TASK DESCRIPTION:
Please reproduce each of the entries below exactly as they appear.

EXCERPTED DATA:
======
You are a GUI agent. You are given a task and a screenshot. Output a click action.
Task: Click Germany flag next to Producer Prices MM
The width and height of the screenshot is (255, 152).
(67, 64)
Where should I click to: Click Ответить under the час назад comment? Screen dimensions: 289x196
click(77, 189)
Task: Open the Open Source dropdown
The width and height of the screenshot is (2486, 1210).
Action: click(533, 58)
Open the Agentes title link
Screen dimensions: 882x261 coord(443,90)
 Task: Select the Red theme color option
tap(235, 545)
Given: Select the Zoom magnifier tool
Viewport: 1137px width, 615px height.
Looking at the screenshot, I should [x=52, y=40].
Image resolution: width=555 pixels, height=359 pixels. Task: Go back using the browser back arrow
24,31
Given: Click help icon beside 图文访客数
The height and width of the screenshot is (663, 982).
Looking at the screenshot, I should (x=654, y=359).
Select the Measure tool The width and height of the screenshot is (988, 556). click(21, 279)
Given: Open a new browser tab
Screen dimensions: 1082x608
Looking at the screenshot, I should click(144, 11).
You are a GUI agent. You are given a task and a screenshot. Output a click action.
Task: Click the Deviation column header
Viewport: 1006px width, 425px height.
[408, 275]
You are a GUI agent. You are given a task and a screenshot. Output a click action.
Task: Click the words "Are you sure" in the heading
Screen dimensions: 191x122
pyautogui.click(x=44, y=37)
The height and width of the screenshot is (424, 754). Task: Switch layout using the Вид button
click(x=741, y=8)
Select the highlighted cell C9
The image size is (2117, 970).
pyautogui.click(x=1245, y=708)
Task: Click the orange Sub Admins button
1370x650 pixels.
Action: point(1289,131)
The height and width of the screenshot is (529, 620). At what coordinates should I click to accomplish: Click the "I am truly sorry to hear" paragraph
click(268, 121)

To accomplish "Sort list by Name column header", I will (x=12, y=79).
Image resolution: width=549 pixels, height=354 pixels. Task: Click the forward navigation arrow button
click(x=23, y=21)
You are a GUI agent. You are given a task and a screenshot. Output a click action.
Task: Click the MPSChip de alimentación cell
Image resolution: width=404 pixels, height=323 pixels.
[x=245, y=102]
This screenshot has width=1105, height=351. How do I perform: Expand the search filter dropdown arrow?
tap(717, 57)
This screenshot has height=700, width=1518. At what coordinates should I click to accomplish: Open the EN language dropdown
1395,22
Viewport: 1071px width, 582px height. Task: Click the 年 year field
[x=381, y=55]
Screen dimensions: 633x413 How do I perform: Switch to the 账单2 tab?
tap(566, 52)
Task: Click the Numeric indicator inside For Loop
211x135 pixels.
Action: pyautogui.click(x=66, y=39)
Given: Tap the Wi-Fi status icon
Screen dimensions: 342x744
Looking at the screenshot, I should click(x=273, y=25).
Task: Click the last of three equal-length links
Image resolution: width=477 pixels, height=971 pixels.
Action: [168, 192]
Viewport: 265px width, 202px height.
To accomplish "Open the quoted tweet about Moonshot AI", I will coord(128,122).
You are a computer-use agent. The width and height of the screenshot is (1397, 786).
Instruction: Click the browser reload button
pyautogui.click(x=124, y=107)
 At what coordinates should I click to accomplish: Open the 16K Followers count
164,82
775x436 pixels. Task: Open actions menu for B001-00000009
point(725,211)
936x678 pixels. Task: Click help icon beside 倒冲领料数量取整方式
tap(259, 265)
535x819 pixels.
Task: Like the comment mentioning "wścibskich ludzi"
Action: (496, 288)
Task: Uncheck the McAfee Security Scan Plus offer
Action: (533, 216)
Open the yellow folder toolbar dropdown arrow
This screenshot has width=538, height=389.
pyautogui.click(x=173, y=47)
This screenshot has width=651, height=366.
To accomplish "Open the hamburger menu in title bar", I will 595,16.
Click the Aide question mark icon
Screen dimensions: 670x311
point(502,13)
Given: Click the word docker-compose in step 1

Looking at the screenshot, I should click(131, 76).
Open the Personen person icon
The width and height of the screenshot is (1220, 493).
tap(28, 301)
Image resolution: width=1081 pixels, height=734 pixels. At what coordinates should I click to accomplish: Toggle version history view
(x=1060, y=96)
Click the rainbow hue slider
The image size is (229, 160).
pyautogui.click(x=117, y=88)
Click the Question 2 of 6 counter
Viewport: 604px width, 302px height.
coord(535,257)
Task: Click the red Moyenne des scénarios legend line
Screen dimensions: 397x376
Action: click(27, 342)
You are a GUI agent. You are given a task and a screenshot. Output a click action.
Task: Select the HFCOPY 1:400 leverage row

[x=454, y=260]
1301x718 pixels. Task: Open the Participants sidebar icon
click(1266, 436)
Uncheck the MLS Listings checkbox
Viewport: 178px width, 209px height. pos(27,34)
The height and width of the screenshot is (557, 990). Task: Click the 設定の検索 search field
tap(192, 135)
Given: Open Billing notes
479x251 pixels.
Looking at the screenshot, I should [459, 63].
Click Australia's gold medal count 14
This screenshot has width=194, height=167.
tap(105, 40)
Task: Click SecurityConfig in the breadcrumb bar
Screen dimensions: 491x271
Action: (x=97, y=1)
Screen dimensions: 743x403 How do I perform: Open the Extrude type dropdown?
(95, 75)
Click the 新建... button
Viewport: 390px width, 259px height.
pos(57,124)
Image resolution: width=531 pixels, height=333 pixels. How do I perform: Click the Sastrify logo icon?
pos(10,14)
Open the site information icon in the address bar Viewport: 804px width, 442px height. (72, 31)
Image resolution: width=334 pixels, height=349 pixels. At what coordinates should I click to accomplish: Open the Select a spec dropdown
======
ANSWER TO THIS EXERCISE:
You are a GUI agent. You are given a task and a screenshot. Output a click action.
Task: Click Germany flag next to Producer Prices MM
The width and height of the screenshot is (255, 152).
(67, 64)
Where should I click to: Click Ответить under the час назад comment? Screen dimensions: 289x196
click(77, 189)
Task: Open the Open Source dropdown
The width and height of the screenshot is (2486, 1210).
Action: click(533, 58)
Open the Agentes title link
Screen dimensions: 882x261 coord(443,90)
 Task: Select the Red theme color option
tap(235, 545)
Given: Select the Zoom magnifier tool
Viewport: 1137px width, 615px height.
Looking at the screenshot, I should [x=52, y=40].
Image resolution: width=555 pixels, height=359 pixels. Task: Go back using the browser back arrow
24,31
Given: Click help icon beside 图文访客数
The height and width of the screenshot is (663, 982).
Looking at the screenshot, I should (x=654, y=359).
Select the Measure tool The width and height of the screenshot is (988, 556). click(21, 279)
Given: Open a new browser tab
Screen dimensions: 1082x608
Looking at the screenshot, I should click(144, 11).
You are a GUI agent. You are given a task and a screenshot. Output a click action.
Task: Click the Deviation column header
Viewport: 1006px width, 425px height.
[408, 275]
You are a GUI agent. You are given a task and a screenshot. Output a click action.
Task: Click the words "Are you sure" in the heading
Screen dimensions: 191x122
pyautogui.click(x=44, y=37)
The height and width of the screenshot is (424, 754). Task: Switch layout using the Вид button
click(x=741, y=8)
Select the highlighted cell C9
The image size is (2117, 970).
pyautogui.click(x=1245, y=708)
Task: Click the orange Sub Admins button
1370x650 pixels.
Action: point(1289,131)
The height and width of the screenshot is (529, 620). At what coordinates should I click to accomplish: Click the "I am truly sorry to hear" paragraph
click(268, 121)

To accomplish "Sort list by Name column header", I will (x=12, y=79).
Image resolution: width=549 pixels, height=354 pixels. Task: Click the forward navigation arrow button
click(x=23, y=21)
You are a GUI agent. You are given a task and a screenshot. Output a click action.
Task: Click the MPSChip de alimentación cell
Image resolution: width=404 pixels, height=323 pixels.
[x=245, y=102]
This screenshot has width=1105, height=351. How do I perform: Expand the search filter dropdown arrow?
tap(717, 57)
This screenshot has height=700, width=1518. At what coordinates should I click to accomplish: Open the EN language dropdown
1395,22
Viewport: 1071px width, 582px height. Task: Click the 年 year field
[x=381, y=55]
Screen dimensions: 633x413 How do I perform: Switch to the 账单2 tab?
tap(566, 52)
Task: Click the Numeric indicator inside For Loop
211x135 pixels.
Action: pyautogui.click(x=66, y=39)
Given: Tap the Wi-Fi status icon
Screen dimensions: 342x744
Looking at the screenshot, I should click(x=273, y=25).
Task: Click the last of three equal-length links
Image resolution: width=477 pixels, height=971 pixels.
Action: [168, 192]
Viewport: 265px width, 202px height.
To accomplish "Open the quoted tweet about Moonshot AI", I will coord(128,122).
You are a computer-use agent. The width and height of the screenshot is (1397, 786).
Instruction: Click the browser reload button
pyautogui.click(x=124, y=107)
 At what coordinates should I click to accomplish: Open the 16K Followers count
164,82
775x436 pixels. Task: Open actions menu for B001-00000009
point(725,211)
936x678 pixels. Task: Click help icon beside 倒冲领料数量取整方式
tap(259, 265)
535x819 pixels.
Task: Like the comment mentioning "wścibskich ludzi"
Action: (496, 288)
Task: Uncheck the McAfee Security Scan Plus offer
Action: (533, 216)
Open the yellow folder toolbar dropdown arrow
This screenshot has width=538, height=389.
pyautogui.click(x=173, y=47)
This screenshot has width=651, height=366.
To accomplish "Open the hamburger menu in title bar", I will 595,16.
Click the Aide question mark icon
Screen dimensions: 670x311
point(502,13)
Given: Click the word docker-compose in step 1

Looking at the screenshot, I should click(131, 76).
Open the Personen person icon
The width and height of the screenshot is (1220, 493).
tap(28, 301)
Image resolution: width=1081 pixels, height=734 pixels. At what coordinates should I click to accomplish: Toggle version history view
(x=1060, y=96)
Click the rainbow hue slider
The image size is (229, 160).
pyautogui.click(x=117, y=88)
Click the Question 2 of 6 counter
Viewport: 604px width, 302px height.
coord(535,257)
Task: Click the red Moyenne des scénarios legend line
Screen dimensions: 397x376
Action: click(27, 342)
You are a GUI agent. You are given a task and a screenshot. Output a click action.
Task: Select the HFCOPY 1:400 leverage row

[x=454, y=260]
1301x718 pixels. Task: Open the Participants sidebar icon
click(1266, 436)
Uncheck the MLS Listings checkbox
Viewport: 178px width, 209px height. pos(27,34)
The height and width of the screenshot is (557, 990). Task: Click the 設定の検索 search field
tap(192, 135)
Given: Open Billing notes
479x251 pixels.
Looking at the screenshot, I should [459, 63].
Click Australia's gold medal count 14
This screenshot has width=194, height=167.
tap(105, 40)
Task: Click SecurityConfig in the breadcrumb bar
Screen dimensions: 491x271
Action: (x=97, y=1)
Screen dimensions: 743x403 How do I perform: Open the Extrude type dropdown?
(95, 75)
Click the 新建... button
Viewport: 390px width, 259px height.
pos(57,124)
Image resolution: width=531 pixels, height=333 pixels. How do I perform: Click the Sastrify logo icon?
pos(10,14)
Open the site information icon in the address bar Viewport: 804px width, 442px height. (72, 31)
Image resolution: width=334 pixels, height=349 pixels. At what coordinates should I click to accomplish: Open the Select a spec dropdown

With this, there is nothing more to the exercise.